Um bei dem insgesamt wohlwollenden Fazit zu bleiben: Im Vergleich zu den anderen baltischen Ländern liegt mit dieser Monografie eine aufwändig quellenrecherchierte Studie vor. Gerade durch die symbiotische Untersuchung lettischer Erfahrungshorizonte unter deutscher und sowjetischer Besatzungswillkür ist sie bis dato die zeitlich kompakteste und umfangreichste Darstellung.

Anmerkungen:
1 Vgl. Daina Bleiere u.a. (Hrsg.), History of Latvia. The 20th Century, Riga 2006, S. 243-271.

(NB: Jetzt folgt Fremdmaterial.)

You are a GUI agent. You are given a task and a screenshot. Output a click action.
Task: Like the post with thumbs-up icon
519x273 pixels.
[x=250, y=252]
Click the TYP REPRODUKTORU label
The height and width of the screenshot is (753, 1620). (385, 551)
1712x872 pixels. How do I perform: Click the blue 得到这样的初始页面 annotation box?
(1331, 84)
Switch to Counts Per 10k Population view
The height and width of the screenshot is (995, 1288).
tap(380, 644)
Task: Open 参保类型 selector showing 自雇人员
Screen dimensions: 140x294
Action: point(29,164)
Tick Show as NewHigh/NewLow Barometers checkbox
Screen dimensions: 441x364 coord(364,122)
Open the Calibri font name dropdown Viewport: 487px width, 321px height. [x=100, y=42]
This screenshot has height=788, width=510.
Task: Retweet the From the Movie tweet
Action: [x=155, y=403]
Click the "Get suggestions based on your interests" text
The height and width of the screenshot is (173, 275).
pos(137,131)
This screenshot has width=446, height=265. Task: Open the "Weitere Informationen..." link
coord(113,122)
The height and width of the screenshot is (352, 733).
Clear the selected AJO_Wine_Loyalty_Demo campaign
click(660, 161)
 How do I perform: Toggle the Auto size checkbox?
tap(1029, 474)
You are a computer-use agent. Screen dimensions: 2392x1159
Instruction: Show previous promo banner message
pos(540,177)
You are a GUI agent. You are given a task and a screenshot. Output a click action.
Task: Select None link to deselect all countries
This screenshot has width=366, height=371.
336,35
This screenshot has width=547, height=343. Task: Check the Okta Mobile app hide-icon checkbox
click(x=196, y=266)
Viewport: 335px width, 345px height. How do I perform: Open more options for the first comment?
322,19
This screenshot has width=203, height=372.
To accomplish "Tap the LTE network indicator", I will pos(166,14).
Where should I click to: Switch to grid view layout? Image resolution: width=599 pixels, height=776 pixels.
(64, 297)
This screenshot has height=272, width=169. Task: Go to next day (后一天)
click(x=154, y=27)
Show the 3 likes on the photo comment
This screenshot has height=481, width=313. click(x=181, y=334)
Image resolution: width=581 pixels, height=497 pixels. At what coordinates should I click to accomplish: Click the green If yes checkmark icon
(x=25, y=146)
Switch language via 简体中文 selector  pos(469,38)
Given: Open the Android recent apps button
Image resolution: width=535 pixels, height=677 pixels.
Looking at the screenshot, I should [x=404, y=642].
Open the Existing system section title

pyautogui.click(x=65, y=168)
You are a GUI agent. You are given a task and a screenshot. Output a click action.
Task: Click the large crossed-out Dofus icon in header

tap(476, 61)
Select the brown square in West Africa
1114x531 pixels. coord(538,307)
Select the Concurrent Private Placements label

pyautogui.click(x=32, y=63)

2 Diese Bezeichnung ist auch Titel einer NS-Propagandaschrift aus dem Jahr 1943, in der die sowjetischen Verbrechen in den Jahren 1940/41 ausgeschlachtet werden sollten. Siehe: Das Jahr des Grauens. Lettland unter der Herrschaft des Bolschewismus 1940/41, hrsg. v. Paul Kovaļevskis u.a. Riga 1943.
3 Vgl. Markus Lux, "Das Jahr des Grauens". Die Auseinandersetzung mit der Vergangenheit in Lettland, in: Zeitschrift für Geschichtswissenschaft 47 (1999), S. 807-818.
4 Zur nationalsozialistischen Besetzung Lettlands vgl. Bleiere u.a. (Hrsg.), History, S. 263-322.
5 Vgl. Andrew Ezergailis, The Holocaust in Latvia 1941-1944. The Missing Center, Riga 1996; Andrej Angrick; Peter Klein, Die „Endlösung“ in Riga. Ausbeutung und Vernichtung 1941-1944, Darmstadt 2006.
6 Vgl. Bleiere u.a. (Hrsg.), History, S. 323-371.
7 Vgl. The Hidden and Forbidden History of Latvia under Soviet and Nazi Occupations 1940-1991. Selected Research of the Commission of the Historians of Latvia, hrsg. vom Institute of the History of Latvia, University of Latvia, Riga 2005; zum Thema 2. Weltkrieg und die aktuelle Erinnerungskultur in Lettland siehe u. a. Latvijas Okupācijas Muzejs. Latvija zem Padomju savienības un nacionālsociālistiskās Vācijas varas 1940-1991, Museum of the Occupation of Latvia. Latvia under the Rule of the Soviet Union and National Socialist Germany 1940-1991, Rīga 2002; Eva-Clarita Onken, Demokratisierung der Geschichte in Lettland. Staatsbürgerliches Bewusstsein und Geschichtspolitik im ersten Jahrzehnt der Unabhängigkeit, Hamburg 2003; dies., Wahrnehmung und Erinnerung. Der Zweite Weltkrieg in Lettland nach 1945, in: Mythen der Nationen. 1945 – Arena der Erinnerungen, hrsg. von Monika Flacke, Bd. 2, Mainz 2004, S. 671-692.